To analyze the data, I found the mean and median time per decade that a word took to appear in a publication without a definition. The results of these calculations are shown in Figure 1 (below). From the results, there is no clear trend of consistently either increasing or decreasing the average number of years a word needed to lose a gloss over time. In fact, the average seems to fluctuate quite a bit, climbing as high as 74.5 years in 1845 and falling as low as 5.67 in 1825. The total average throughout all the decades was 21.54 years. However, during the research phase, I noticed several trends relating to word type and genre that affected the timeframe of gloss inclusion for specific words. By comparing word genres with each other, it seemed apparent that genre and word type heavily affect the way glosses appear, which explains why no clear trend appeared in the raw averages and medians of these words.
After realizing that word genre affected the time frames that words were glossed, I went through each of the 190 words in this study and categorized them according to their definitions in the OED. If the OED mentioned that a word came from Italian, for example, then I classified it under the “foreign word” category. There were, of course, some words that did not fit into the main six categories that I was looking at (science, foreign words, words with suffixes, compound words, industry words, and plants and animals). These words were most often slang and/or fashion words, and were put into the “other” category. Once I found the word categories, I compared the median time frames of each category against the varying genres (see Figure 2 below). The medians matched the trends I saw in the raw data. Suffixed words, as well as compound words, were not defined over 50% of the time, meaning that their median was zero years needed to drop a gloss. Plants and animals took the longest time to drop their glosses, followed by foreign words and then science words.
As an editing minor, I hoped through this study to be able to find a generic average amount of years a publisher could safely include a gloss for new words in the language. However, the time period for each decade fluctuated quite a bit, with no real trends occurring in the data. After researching almost two hundred randomized words, I found that the average amount of time a word took to lose its gloss in the publishing tradition was 21.54 years. However, this average does not take into account word type, register, or publication genre, and these three factors were found to significantly affect whether the word appeared with a gloss or not. Having a rule about glosses for all genres and word types would oversimplify the process of deciding whether or not to include a gloss in the publication.
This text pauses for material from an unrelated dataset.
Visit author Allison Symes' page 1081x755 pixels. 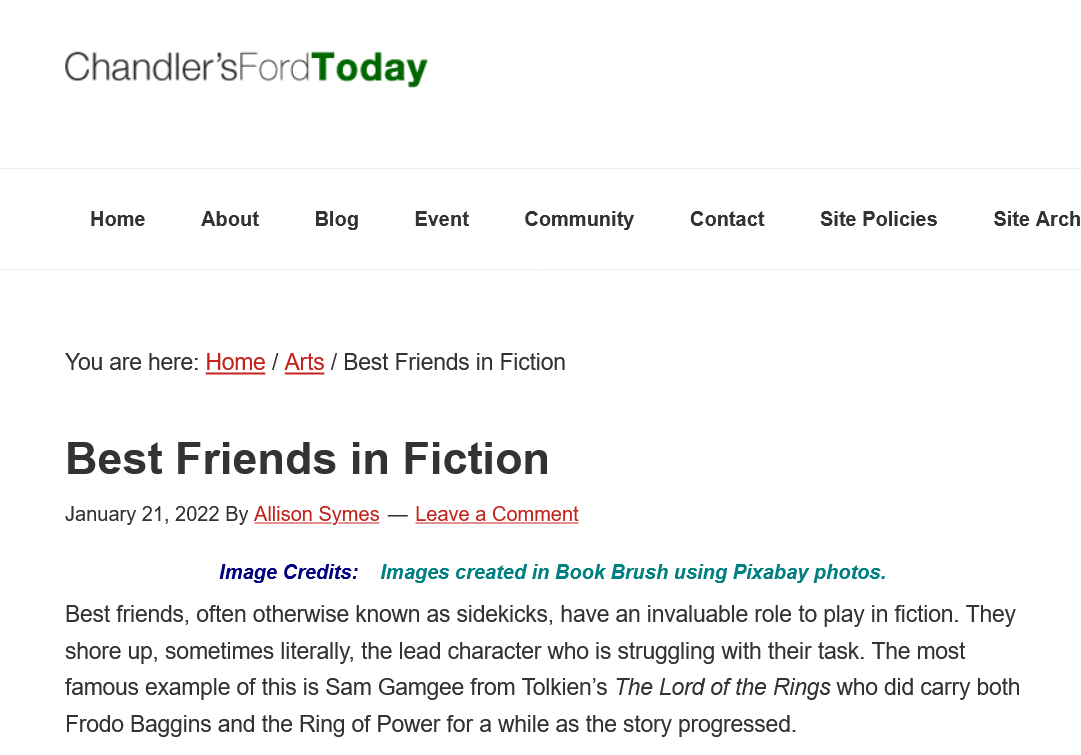[316, 514]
Further research into specific genres might yield more concrete guidelines for gloss inclusion.
The implications of this study are far-reaching when the results are applied to dictionaries. Because there are significant differences between genre, word type, and register, dictionaries should carefully consider the types of words that they define. From the data, it would make sense to have specialized dictionaries according to word genre. This already is in practice, with science and chemical dictionaries leading the way. However, dictionaries for fashion words or other words that tend to enter and leave the language quickly might need to have their own dictionaries as well.
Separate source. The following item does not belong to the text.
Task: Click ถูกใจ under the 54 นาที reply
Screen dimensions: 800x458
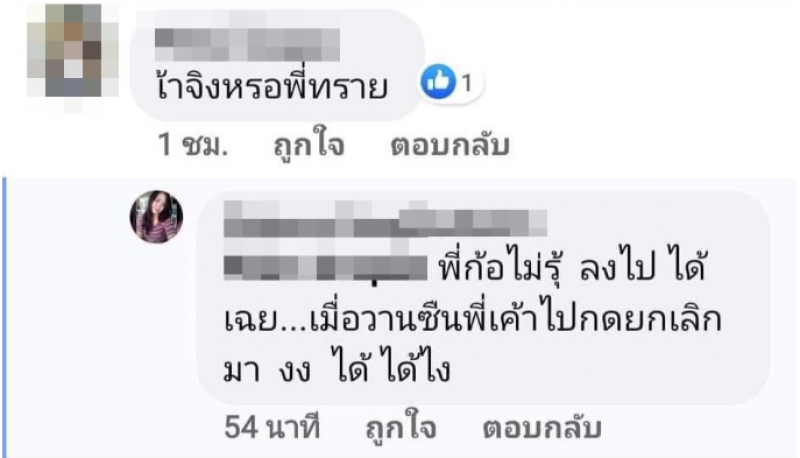Action: pyautogui.click(x=401, y=428)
Figure 1 – Graph of the Average and Median by Decade
Figure 2 – Comparison of Medians by Word Category
1 The following are examples of words that appeared with glosses. All examples are taken from the Googlebooks corpus, accessed 14 June 2012: Relative clause: “Mecillinam, which is a non-acylamino derivative of 6-aminopenicillanic acid.”; and “Or” phrase: “The author of the Rasakollola, Din Krishna Das, was a Vaishnava or quasi-religious idler at the great temple of Jagganth at Puri.” Other glosses found in this research included appositions, charts, diagrams, footnotes, pictures, etc.